Evolutionary Nonindependence Between Human piRNAs and Their Potential Target Sites in Protein-Coding Genes.

PIWI-interacting RNAs (piRNAs) are the most diverse small RNAs in animals. These small RNAs have been known to play an important role in the suppression of transposable elements (TEs). Protein-coding genes (PCGs) are the most well-recognized functional genes in genomes. In the present study, we designed and performed a set of statistics-based evolutionary analyses to reveal nonrandom phenomena in the evolution of human piRNA-PCG targeting relationships. Through analyzing the occurrence of single nucleotide variants (SNVs) in potential piRNA target sites in human PCGs, we provide evidence that there exists a mutational force biased to strengthen piRNA-PCG targeting relationships. Through analyzing the allele frequencies of SNVs in potential piRNA target sites in human PCGs, we provide evidence that there exists a piRNA-dependent selective force acting on potential piRNA target sites in human PCGs.

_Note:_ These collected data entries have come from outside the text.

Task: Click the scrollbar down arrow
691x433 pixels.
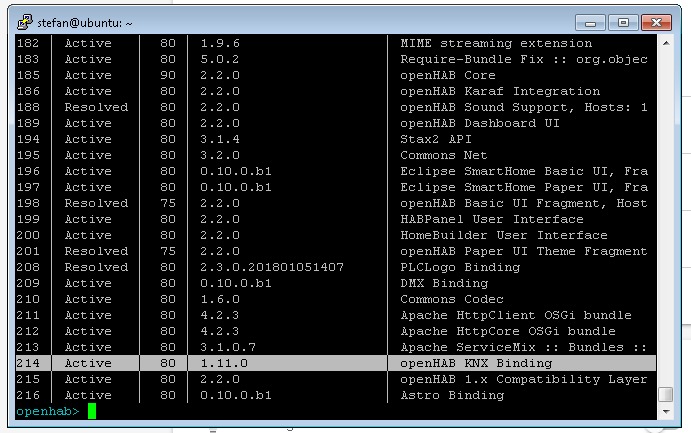Action: (665, 411)
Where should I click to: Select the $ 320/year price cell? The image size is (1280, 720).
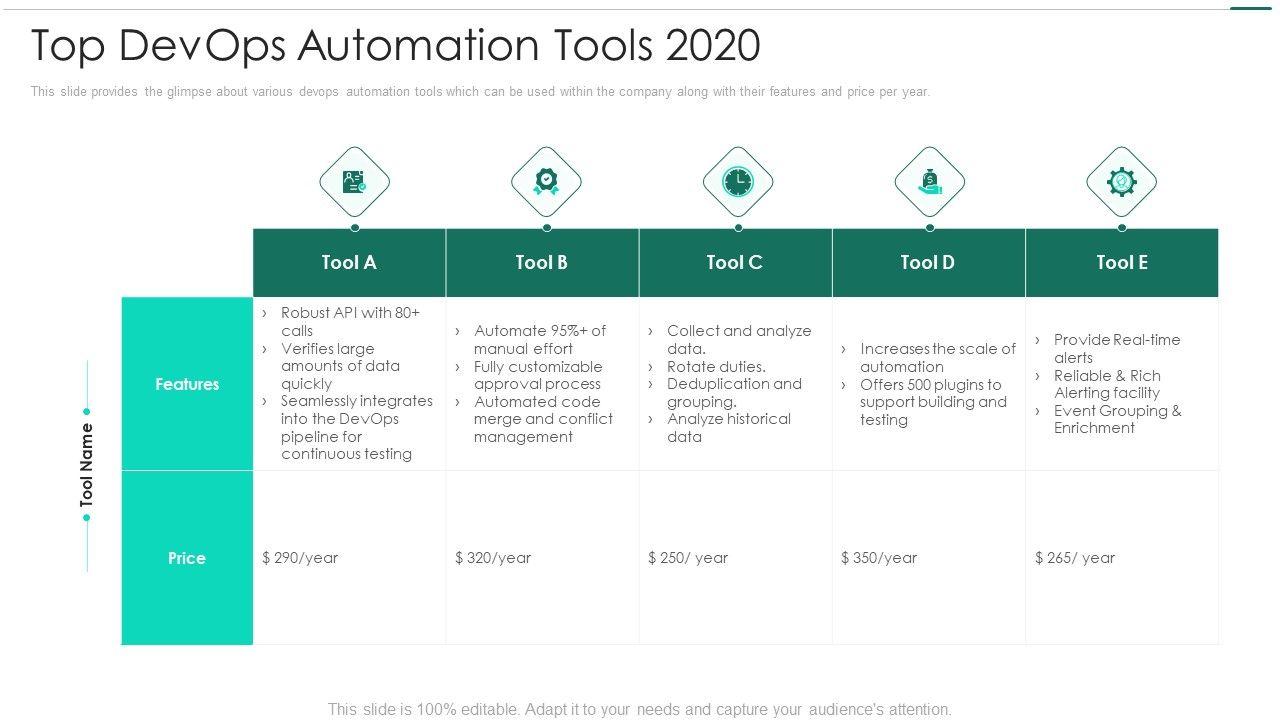[x=493, y=558]
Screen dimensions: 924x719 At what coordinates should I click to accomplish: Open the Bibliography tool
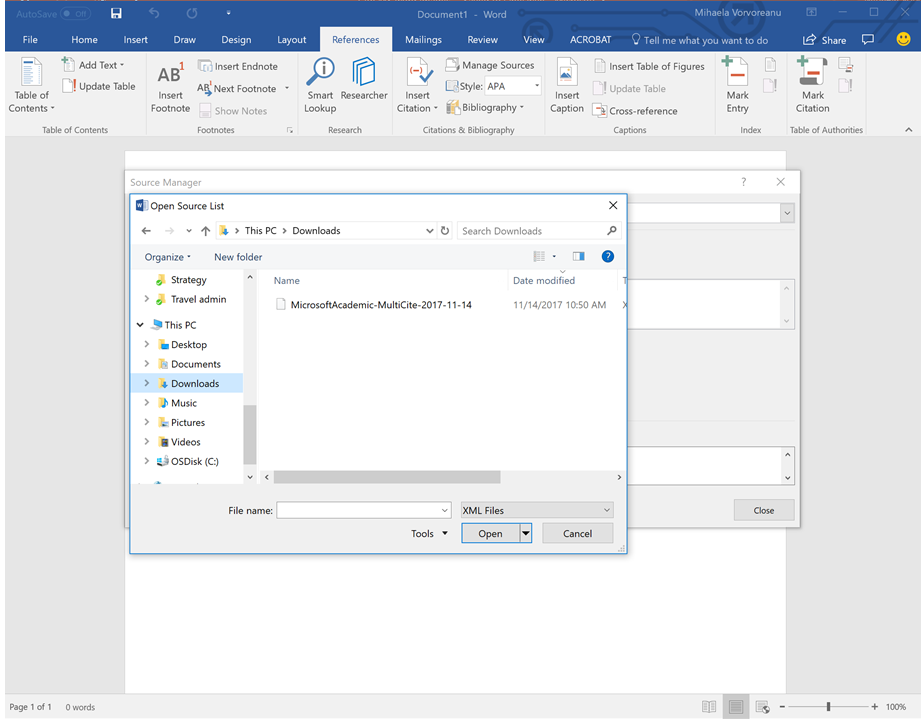point(485,107)
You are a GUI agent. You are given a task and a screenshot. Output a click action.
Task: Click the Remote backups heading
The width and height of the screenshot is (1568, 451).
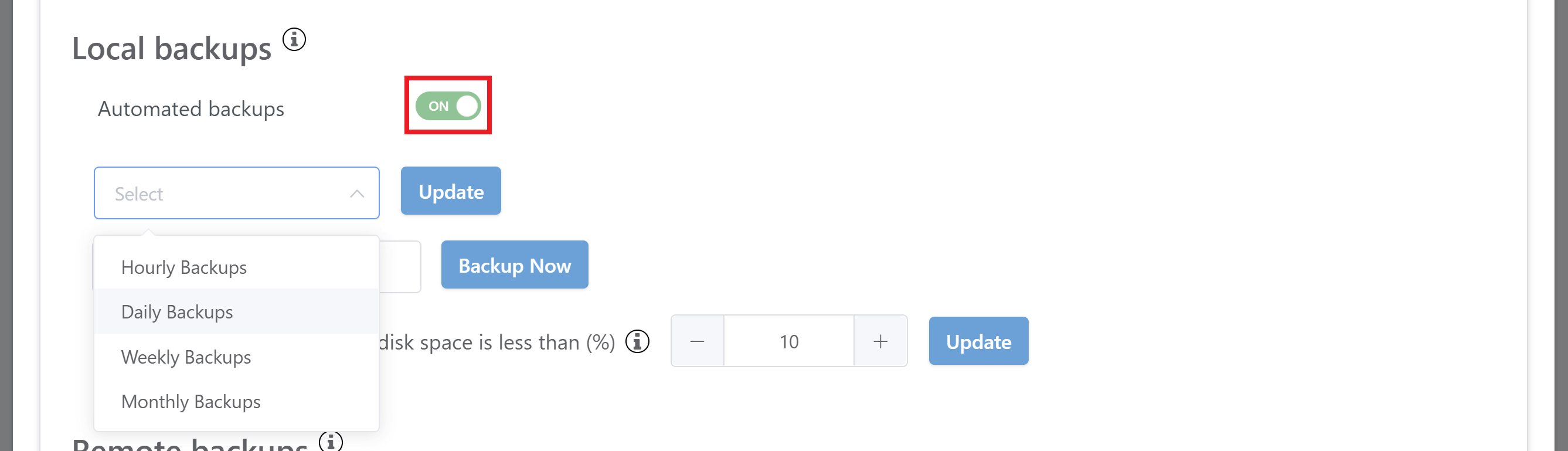[x=190, y=445]
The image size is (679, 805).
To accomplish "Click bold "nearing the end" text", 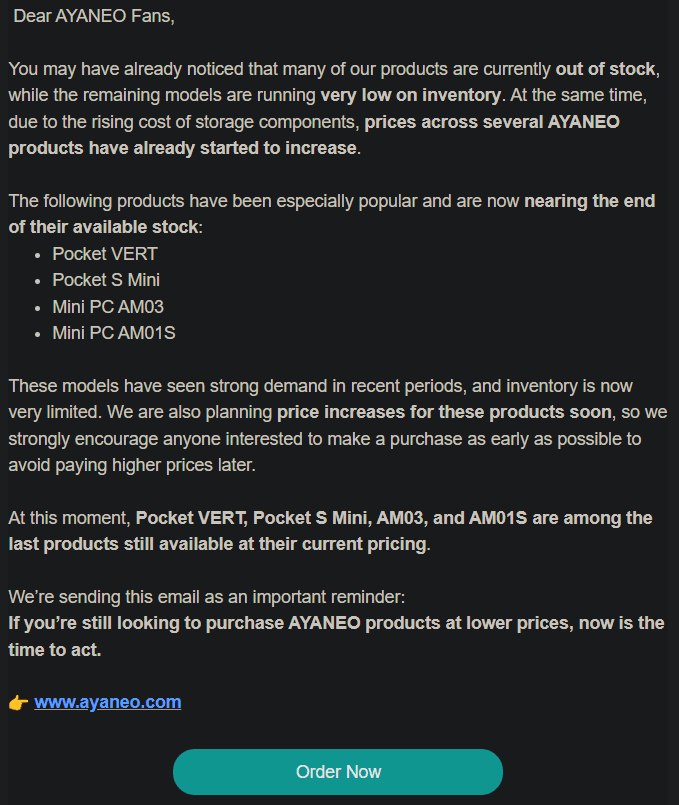I will click(589, 201).

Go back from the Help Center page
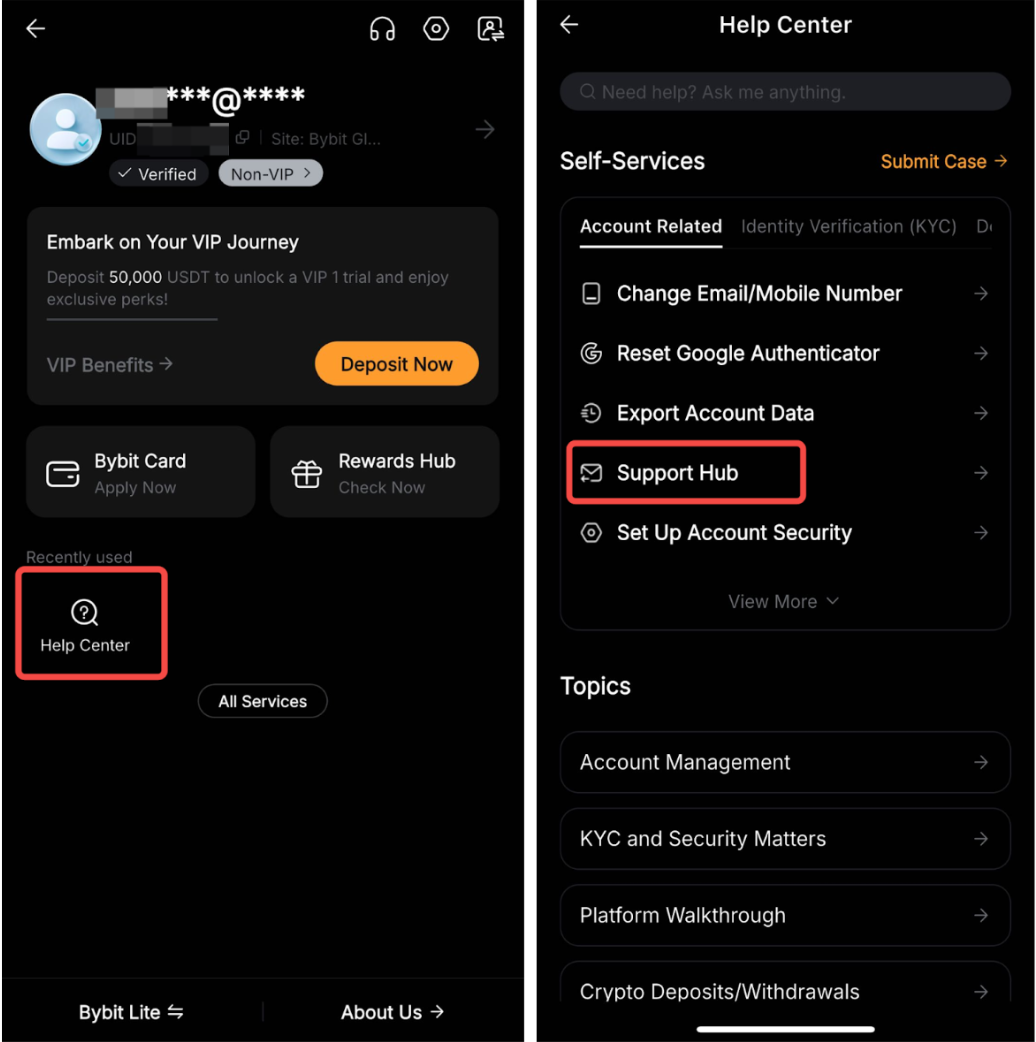[x=570, y=25]
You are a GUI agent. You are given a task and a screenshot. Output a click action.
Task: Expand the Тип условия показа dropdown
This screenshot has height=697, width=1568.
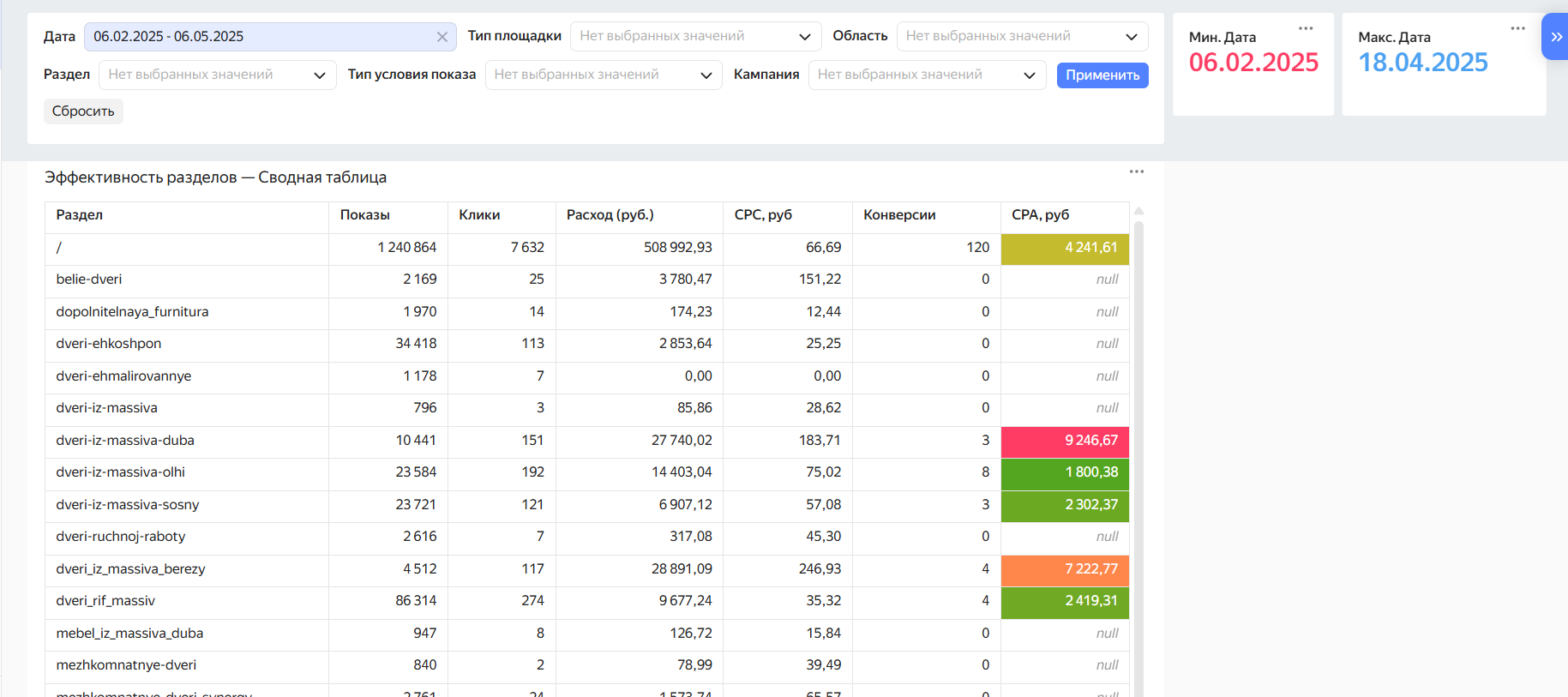[603, 75]
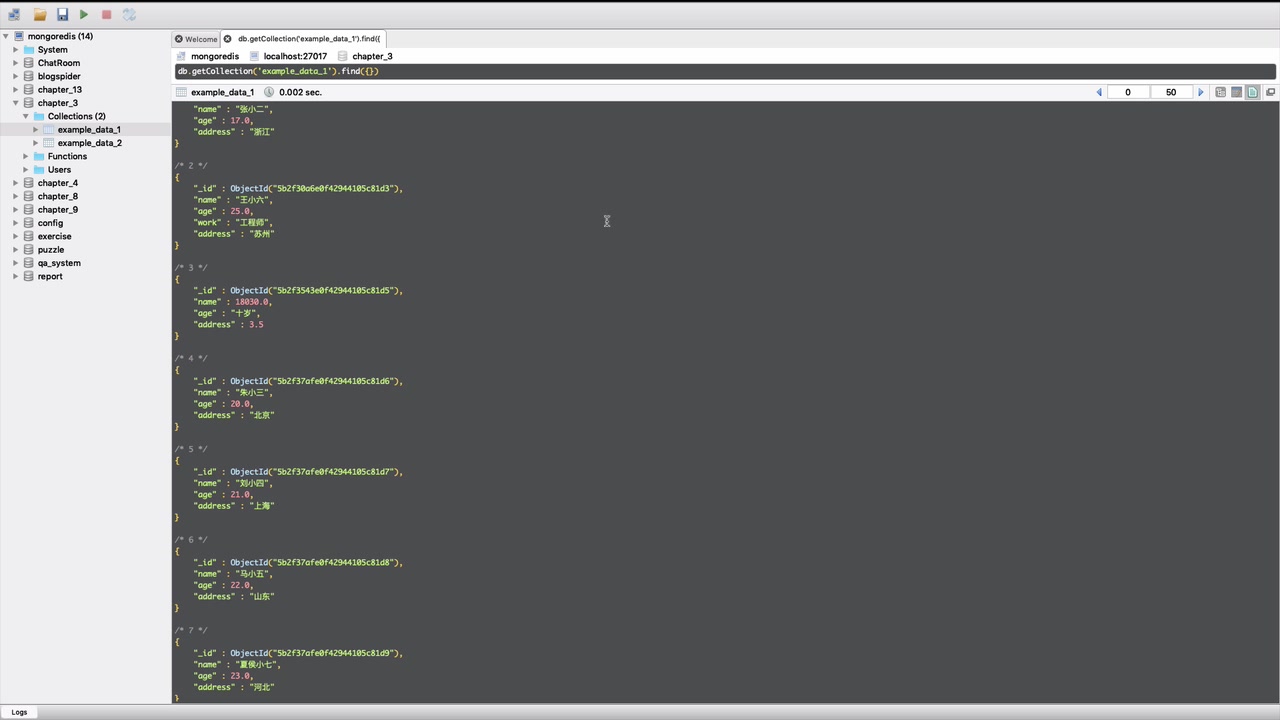Select the example_data_1 query tab
This screenshot has width=1280, height=720.
coord(221,92)
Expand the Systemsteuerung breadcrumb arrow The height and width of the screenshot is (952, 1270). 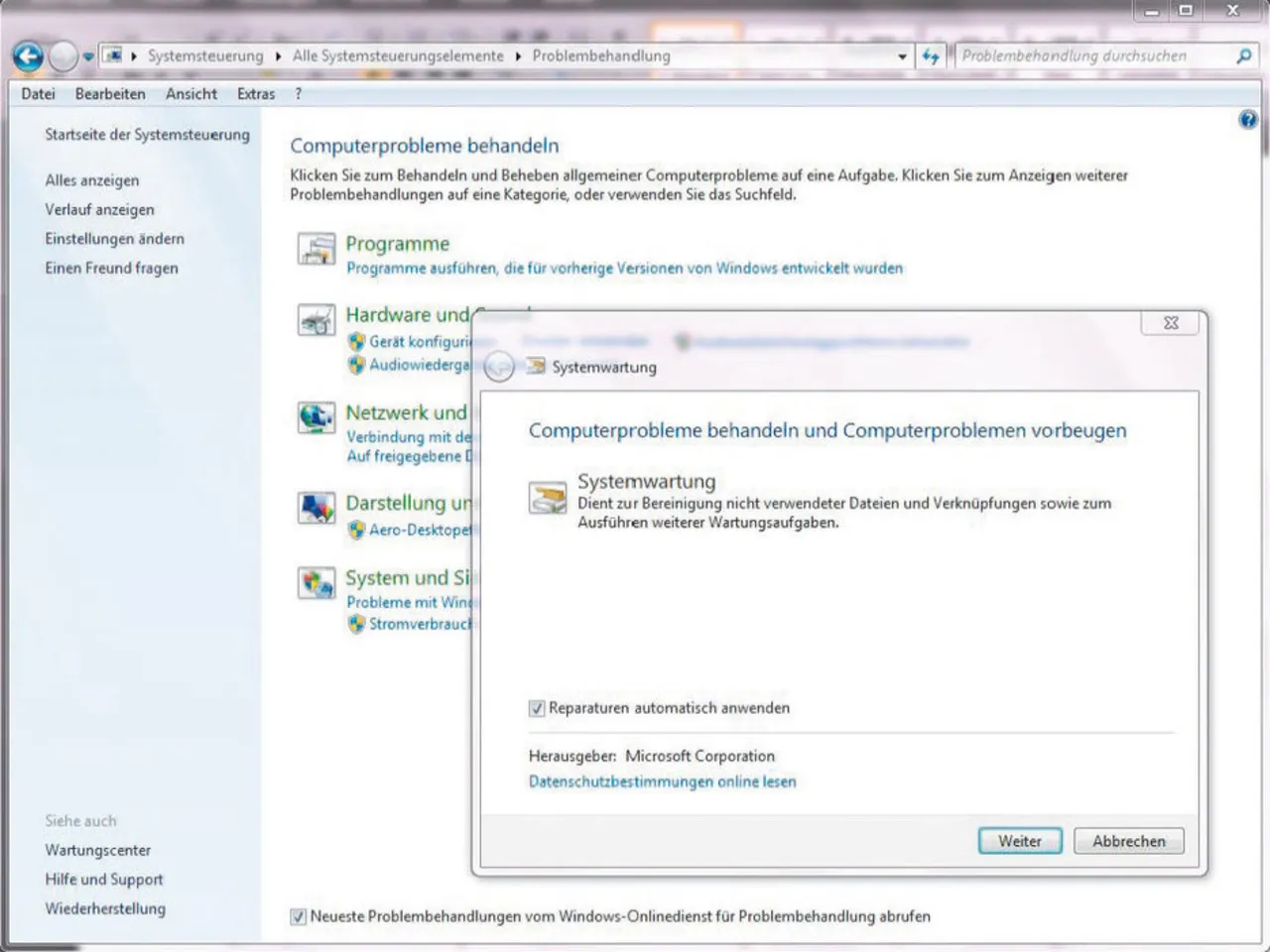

Because of these nonrandom evolutionary forces, human piRNAs and their potential target sites in PCGs are not independent in evolution. Additionally, we found evidence that potential piRNA target sites in human PCGs are particularly likely to be present in regions derived from Alu elements. This finding suggests that the aforementioned evolutionary forces acting on piRNA-PCG targeting relationships could be particularly prone to affect Alu-derived regions in human PCGs. Collectively, our findings provide new insights into the evolutionary interplay between piRNAs, PCGs, and Alu elements in the evolution of the human genome.